24 Desember 2013

Parit Setia


Honeylizious.com – Desa Parit Setia tak seberapa jauh dari Bakau. Tempat saya lahir dan dibesarkan. Di rumah Uwan dan Aki. Saya bahkan sering mendatangi desa ini dengan berjalan kaki. Kalau berjalan kaki memang lebih terasa jauhnya. Tapi kalau menggunakan sepeda motor bisa tiba di sana dalam waktu 5 menit saja. Dekat bukan?

Di Desa Parit Setia inilah berdiri sebuah tugu yang cukup horor. Sebuah Tugu Ketupat Berdarah yang mengingatkan saya pada kejadian naas 14 tahun silam. Bagaimana masyarakat sekitar membabat habis satu etnis yang dianggap meresahkan. Waktu itu di Jawai sekolah-sekolah diliburkan mendadak. Kerusuhan waktu itu memang hingga hari ini masih membekas.

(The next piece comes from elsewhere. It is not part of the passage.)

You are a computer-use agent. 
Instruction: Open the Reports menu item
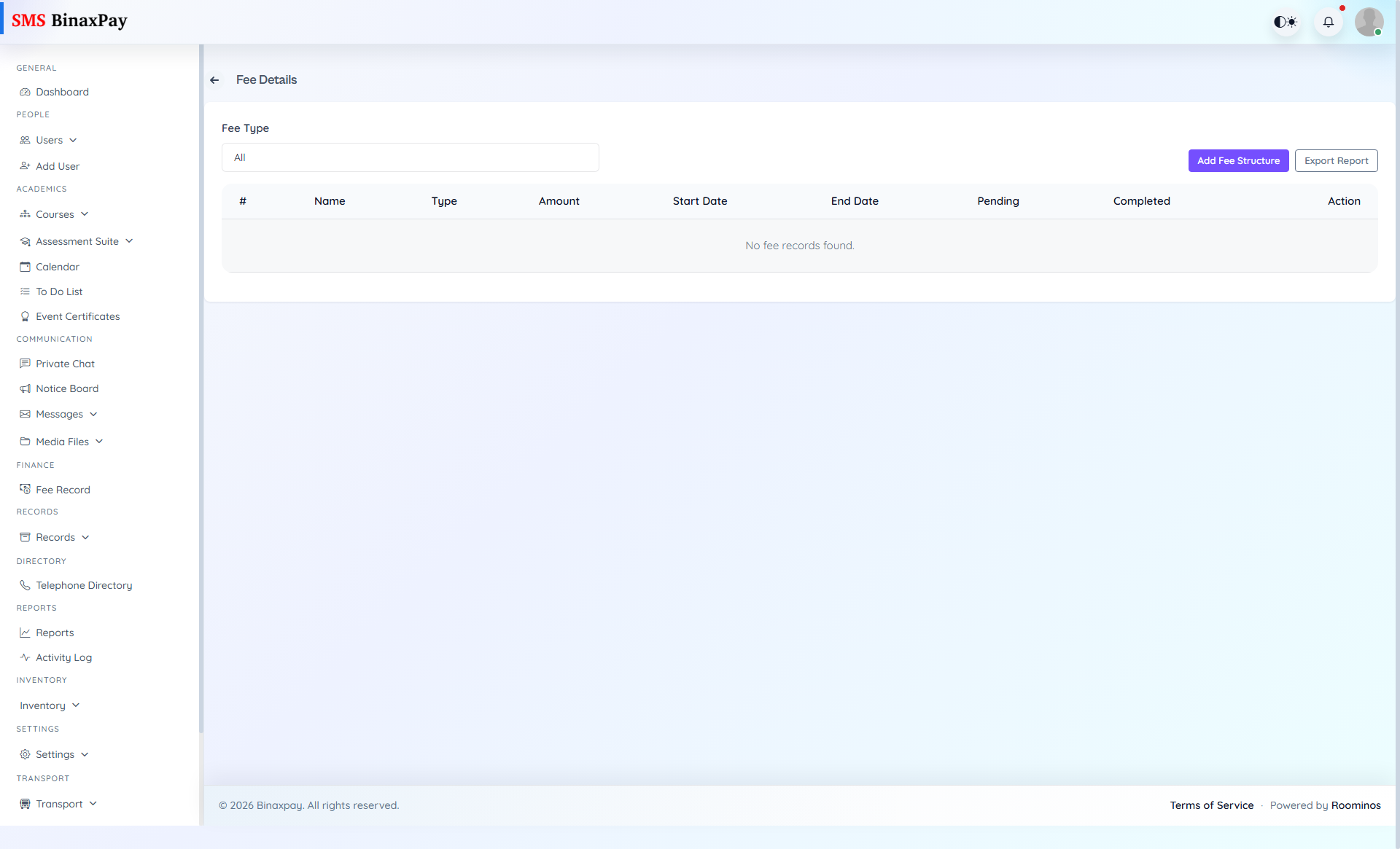pyautogui.click(x=55, y=632)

Bagaimana tidak? Saya melihat banyak kepala yang diarak keliling kampung. Belum lagi potong tubuh yang bertebaran. Tumpahan darah di mana-mana. Manusia sudah seperti hewan. Beringas dan saling bunuh. Sangat menakutkan. Untungnya Abah hanya berdiam di depan rumah berjaga-jaga dan di Pasar Matang Suri, komplek perumahan kami, tidak diserang.


Setiap ke Desa Parit Setia yang saya lihat adalah Tugu Ketupat Berdarah Ini.